Le 11 avril 1876, la véritable bataille fut déclenchée et l'affrontement eut lieu entre les combattants algériens dont le nombre avait atteint deux mille cent hommes et les forces françaises d'occupation sous le commandement du général Cartery. Les régions environnantes de l'oasis el Amri furent le théâtre d'affrontements violents. Lorsque  l'armée française reçut les renforts militaires provenant de différentes régions y compris les tribus inféodées aux autorités coloniales, les combattants se retrouvèrent sans aucun soutien extérieur. De ce fait, cette bataille décisive ne pouvait être équilibrée car le rapport de forces était en faveur des Français. Le leader de la révolte, Mohamed Yahia ben Mohammed, tomba au champ d'honneur avec cinquante autres combattants. Cheikh Ahmed Ben Aïch fut gravement blessé, ainsi qu'un nombre important de soldats de l'armée française et leurs alliés avec à leur tête le caïd de Biskra, Mohamed Seghir Bengana .

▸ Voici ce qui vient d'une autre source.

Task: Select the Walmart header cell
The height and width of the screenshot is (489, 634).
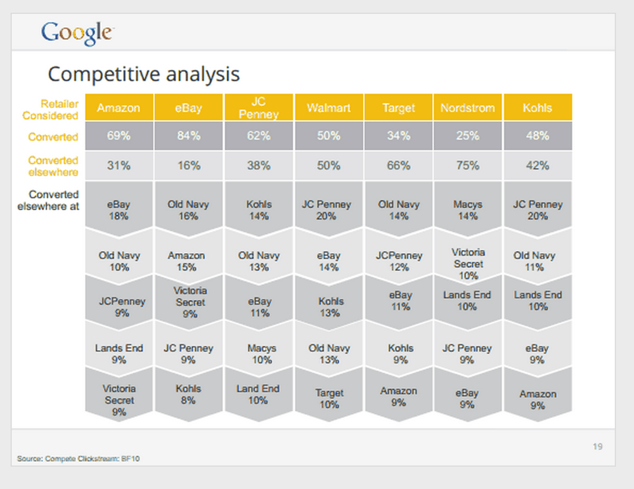Action: click(x=328, y=108)
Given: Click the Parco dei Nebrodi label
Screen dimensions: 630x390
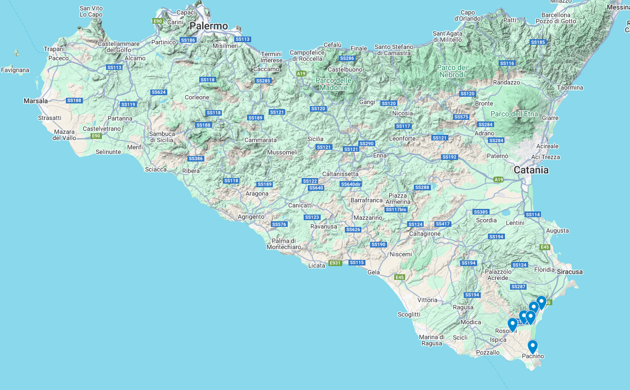Looking at the screenshot, I should click(x=452, y=71).
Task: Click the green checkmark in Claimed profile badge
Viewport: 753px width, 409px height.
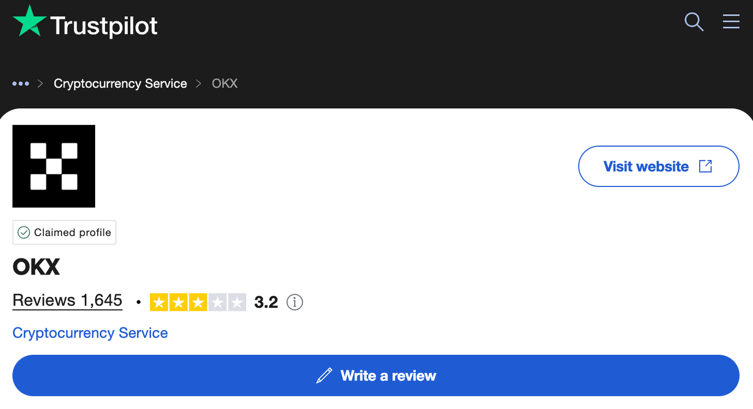Action: click(24, 232)
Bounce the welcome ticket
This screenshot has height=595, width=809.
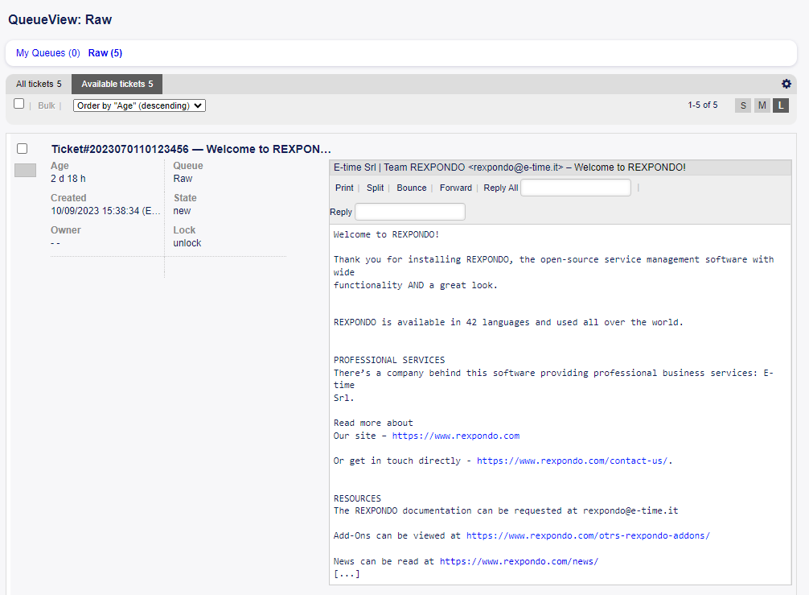[411, 188]

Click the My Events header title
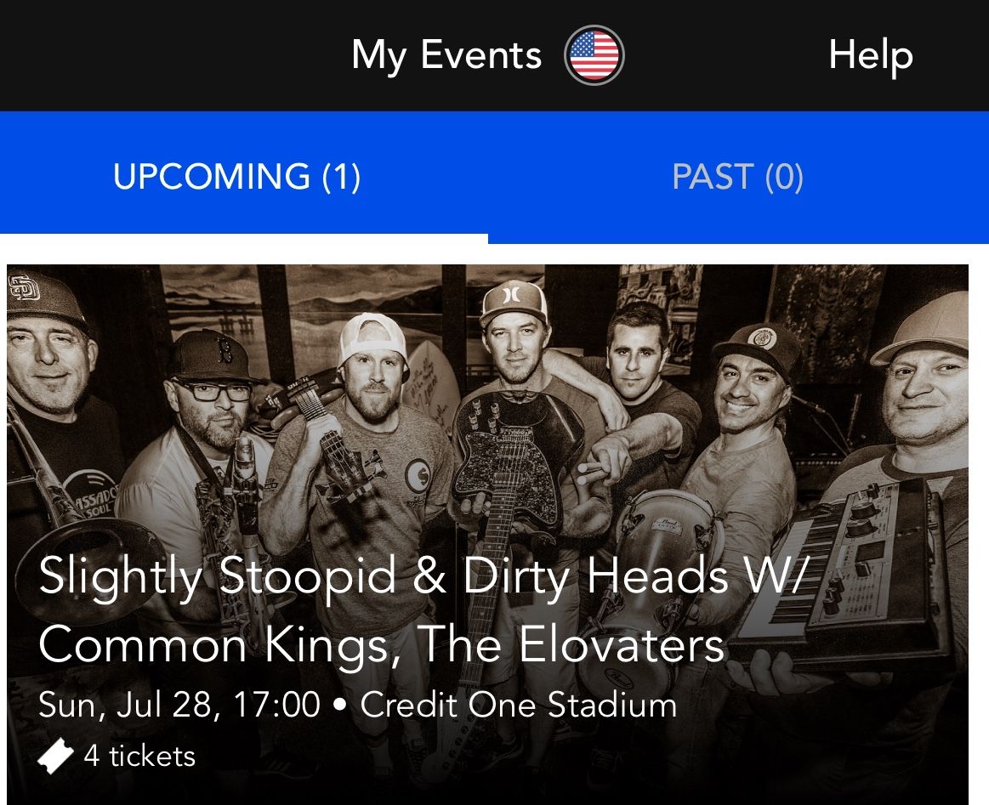point(446,56)
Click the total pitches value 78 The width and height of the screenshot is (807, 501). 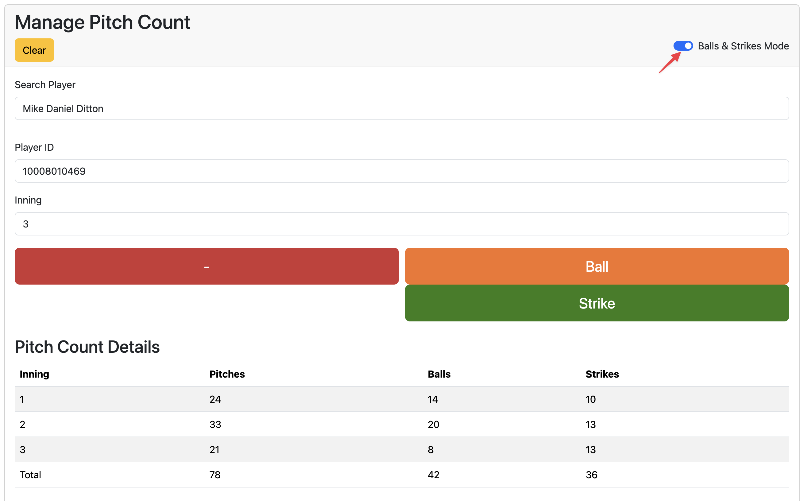coord(215,475)
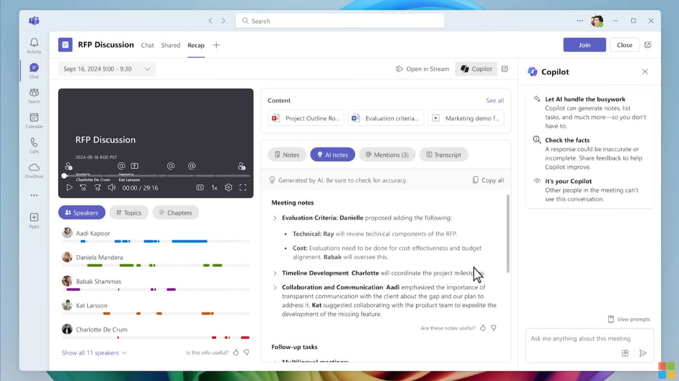The width and height of the screenshot is (679, 381).
Task: Skip back 10 seconds in the video
Action: tap(84, 188)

Toutefois, la mort du leader de la révolte, Mohamed Yahia ben Mohammed,  n'entama en rien la volonté des combattants de poursuivre la lutte. En effet, ils se retranchèrent dans l'oasis et réorganisèrent leurs rangs sous la direction de Ben Aïch qui incitait les populations se trouvant hors de l'oasis, à soutenir les combattants.

Il fut difficile au commandant de l'armée française d'envahir l'oasis en raison de la force et de la violence de résistance des hommes qui s'y trouvaient. Il tenta alors d'assiéger l'oasis de toutes parts, pour empêcher les approvisionnements et les renforts de lui parvenir.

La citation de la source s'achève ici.